Bab: A Sub-Deb. There I was, reading through Mary Roberts Rinehart’s books in order and expecting another mystery or something slightly serious in tone after the months the author had spent in touring and gathering information at the front in Belgium and France, seeing the horrors of the first year of the Great War up close, and instead she comes out with this completely comical piece narrated by a teenage girl whose penchant for getting into farcical situations rivals Bertie Wooster. Bab, or Barbara, is as funny as can be without being outrageous, silly without being annoying, charming, and ultimately, wise. It was hard to put this book down for any reason, she draws you so. She tells her story, which is a series of five vignettes in the forms of school themes, diary entries, and one final literary effort, the end of which is really touching. I recommend this book highly.

The Amazing Interlude. I first read this book about 45 years ago, and it has always been one of my favorites. I liked it when I was young for the romance, and then later for the history both of the First World War and of the social norms of the time, and lately I appreciate the subtle way the author taught women of that rather repressive era that they must not sit back and allow men to determine their futures for them—especially not men whose ideas of what women should do is extremely limited. This novel was written when the author returned from visiting the front lines of the war in Belgium and France, and her knowledge is translated into an immediacy that is truly gripping. The setting is very early in the war—within the first year anyway and before poison gas had started to be used. The hero and heroine are idealized, but there are characters with flaws aplenty. The seamier side of society gets a mention, but since the heroine has been sheltered enough not to recognize it, we don’t see it clearly either. Enjoy this visit to a world long gone, for this book is a sort of time machine, transporting you to a vivid place and time.
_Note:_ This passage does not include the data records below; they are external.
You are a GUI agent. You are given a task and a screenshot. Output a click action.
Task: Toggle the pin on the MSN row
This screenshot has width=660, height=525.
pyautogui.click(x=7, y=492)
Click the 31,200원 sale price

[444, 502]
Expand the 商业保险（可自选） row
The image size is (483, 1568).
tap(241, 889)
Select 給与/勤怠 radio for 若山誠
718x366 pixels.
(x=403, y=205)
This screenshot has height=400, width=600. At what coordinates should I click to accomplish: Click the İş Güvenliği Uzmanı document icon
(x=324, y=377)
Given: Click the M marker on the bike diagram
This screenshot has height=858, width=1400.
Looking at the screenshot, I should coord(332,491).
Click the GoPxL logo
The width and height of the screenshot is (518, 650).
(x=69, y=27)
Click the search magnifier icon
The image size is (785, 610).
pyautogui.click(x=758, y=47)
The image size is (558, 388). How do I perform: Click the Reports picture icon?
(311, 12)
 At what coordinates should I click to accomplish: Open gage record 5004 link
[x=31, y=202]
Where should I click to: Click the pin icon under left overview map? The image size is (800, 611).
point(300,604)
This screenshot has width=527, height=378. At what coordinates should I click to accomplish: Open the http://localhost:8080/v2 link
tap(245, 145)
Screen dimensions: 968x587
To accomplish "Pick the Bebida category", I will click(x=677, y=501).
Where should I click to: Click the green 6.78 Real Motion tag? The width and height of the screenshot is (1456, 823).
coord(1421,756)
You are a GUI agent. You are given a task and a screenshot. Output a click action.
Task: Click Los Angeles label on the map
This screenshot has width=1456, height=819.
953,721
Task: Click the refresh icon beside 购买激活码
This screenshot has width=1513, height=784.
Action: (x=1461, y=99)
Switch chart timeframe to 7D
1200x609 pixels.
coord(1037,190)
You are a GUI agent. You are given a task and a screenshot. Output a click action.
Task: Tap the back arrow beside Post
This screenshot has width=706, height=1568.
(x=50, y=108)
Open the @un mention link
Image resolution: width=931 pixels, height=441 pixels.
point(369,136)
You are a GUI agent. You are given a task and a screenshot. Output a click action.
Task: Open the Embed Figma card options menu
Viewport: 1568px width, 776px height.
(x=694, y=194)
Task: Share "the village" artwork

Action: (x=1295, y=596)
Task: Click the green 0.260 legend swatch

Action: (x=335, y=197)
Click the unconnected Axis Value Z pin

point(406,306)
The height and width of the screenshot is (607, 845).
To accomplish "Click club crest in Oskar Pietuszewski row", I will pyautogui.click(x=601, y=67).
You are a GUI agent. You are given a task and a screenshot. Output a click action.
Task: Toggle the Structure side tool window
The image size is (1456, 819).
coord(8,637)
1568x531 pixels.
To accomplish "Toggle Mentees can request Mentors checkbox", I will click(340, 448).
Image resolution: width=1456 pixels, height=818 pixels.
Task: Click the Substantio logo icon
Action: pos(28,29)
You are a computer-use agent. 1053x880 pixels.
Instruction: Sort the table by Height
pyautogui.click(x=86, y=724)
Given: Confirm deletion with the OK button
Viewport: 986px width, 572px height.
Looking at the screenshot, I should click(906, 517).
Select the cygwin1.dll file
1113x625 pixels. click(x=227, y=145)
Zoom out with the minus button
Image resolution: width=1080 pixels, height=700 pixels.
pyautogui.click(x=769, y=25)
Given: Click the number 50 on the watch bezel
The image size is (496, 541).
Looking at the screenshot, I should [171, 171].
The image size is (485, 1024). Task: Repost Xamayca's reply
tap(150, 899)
Dangerous Days. This story is set in the period just before and during the U.S. becoming involved in the First World War (1916-1918), and the place is probably Pittsburgh. The danger in the title can refer to the war, to the changing social norms, and to actions different characters take that endanger either their physical lives or their way of life and relationships. There’s significant suspense but little mystery—this is more of a social drama. I found it hard to keep reading when it seemed that everybody was in such a dreary situation with little hope of any change except for the worse. However, some twists and turns of plot near the end result in an upbeat ending for at least some.



The one thing I’m liking about Mary Roberts Rinehart’s novels of this period is seeing the self-determination of the female characters. This novel shows clearly how this can be either a positive or a negative thing or both, underscoring that true equality means cooperation, not competition nor repression. In at least one character, this novel also shows that a woman breaking away from male oppression can be both dangerous and endangered—and that’s a good thing for this story.

I plan to post at least one more Mary Roberts Rinehart group and then go to other things. I have not had any time to write anything original this week, but I may  have more time as the week progresses to try something new.